**PROBLEM REQUIREMENTS:**
Nothing in the listing below should be skipped, so transcribe it all exactly.

....................

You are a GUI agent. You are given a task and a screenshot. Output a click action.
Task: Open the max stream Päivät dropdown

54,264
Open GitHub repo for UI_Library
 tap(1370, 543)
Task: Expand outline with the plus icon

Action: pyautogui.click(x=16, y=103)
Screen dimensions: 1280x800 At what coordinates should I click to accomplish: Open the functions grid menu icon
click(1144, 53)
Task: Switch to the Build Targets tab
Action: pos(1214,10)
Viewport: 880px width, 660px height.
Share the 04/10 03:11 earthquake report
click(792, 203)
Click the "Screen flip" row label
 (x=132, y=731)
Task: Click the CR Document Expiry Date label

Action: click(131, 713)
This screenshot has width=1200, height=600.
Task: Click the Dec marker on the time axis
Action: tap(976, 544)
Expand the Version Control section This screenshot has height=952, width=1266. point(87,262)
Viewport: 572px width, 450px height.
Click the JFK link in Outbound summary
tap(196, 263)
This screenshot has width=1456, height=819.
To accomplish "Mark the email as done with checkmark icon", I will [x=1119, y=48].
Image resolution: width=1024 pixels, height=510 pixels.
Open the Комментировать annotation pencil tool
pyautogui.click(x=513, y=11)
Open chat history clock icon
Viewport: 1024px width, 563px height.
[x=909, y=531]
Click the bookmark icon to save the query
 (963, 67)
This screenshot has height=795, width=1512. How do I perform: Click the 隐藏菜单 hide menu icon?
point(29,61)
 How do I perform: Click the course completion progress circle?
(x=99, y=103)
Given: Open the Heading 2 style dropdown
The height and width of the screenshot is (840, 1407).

....................

**RESPONSE:**
You are a GUI agent. You are given a task and a screenshot. Output a click action.
Task: Open the max stream Päivät dropdown

54,264
Open GitHub repo for UI_Library
 tap(1370, 543)
Task: Expand outline with the plus icon

Action: pyautogui.click(x=16, y=103)
Screen dimensions: 1280x800 At what coordinates should I click to accomplish: Open the functions grid menu icon
click(1144, 53)
Task: Switch to the Build Targets tab
Action: pos(1214,10)
Viewport: 880px width, 660px height.
Share the 04/10 03:11 earthquake report
click(792, 203)
Click the "Screen flip" row label
 (x=132, y=731)
Task: Click the CR Document Expiry Date label

Action: click(131, 713)
This screenshot has width=1200, height=600.
Task: Click the Dec marker on the time axis
Action: tap(976, 544)
Expand the Version Control section This screenshot has height=952, width=1266. point(87,262)
Viewport: 572px width, 450px height.
Click the JFK link in Outbound summary
tap(196, 263)
This screenshot has width=1456, height=819.
To accomplish "Mark the email as done with checkmark icon", I will [x=1119, y=48].
Image resolution: width=1024 pixels, height=510 pixels.
Open the Комментировать annotation pencil tool
pyautogui.click(x=513, y=11)
Open chat history clock icon
Viewport: 1024px width, 563px height.
[x=909, y=531]
Click the bookmark icon to save the query
 (963, 67)
This screenshot has height=795, width=1512. How do I perform: Click the 隐藏菜单 hide menu icon?
point(29,61)
 How do I perform: Click the course completion progress circle?
(x=99, y=103)
Given: Open the Heading 2 style dropdown
The height and width of the screenshot is (840, 1407).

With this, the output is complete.